→ **PROBLEM**
Starting with the line that contains "Viewport: 1078px width, 598px height.", copy every remaining line of the data below exactly, the last one included.

→ **INFORMATION PROVIDED**
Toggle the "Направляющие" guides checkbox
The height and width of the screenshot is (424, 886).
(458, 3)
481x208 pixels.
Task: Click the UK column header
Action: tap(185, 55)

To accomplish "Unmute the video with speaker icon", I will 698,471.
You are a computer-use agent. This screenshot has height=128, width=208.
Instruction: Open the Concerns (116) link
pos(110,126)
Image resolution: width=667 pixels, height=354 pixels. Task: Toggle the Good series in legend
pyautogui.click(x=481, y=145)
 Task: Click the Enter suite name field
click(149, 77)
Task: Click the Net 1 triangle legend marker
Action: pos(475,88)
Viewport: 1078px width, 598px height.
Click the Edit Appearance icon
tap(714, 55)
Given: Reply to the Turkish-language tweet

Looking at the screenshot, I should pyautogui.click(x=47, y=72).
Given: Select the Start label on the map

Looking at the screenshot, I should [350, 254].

→ **ANSWER SECTION**
Viewport: 1078px width, 598px height.
Click the Edit Appearance icon
tap(714, 55)
Given: Reply to the Turkish-language tweet

Looking at the screenshot, I should pyautogui.click(x=47, y=72).
Given: Select the Start label on the map

Looking at the screenshot, I should [350, 254].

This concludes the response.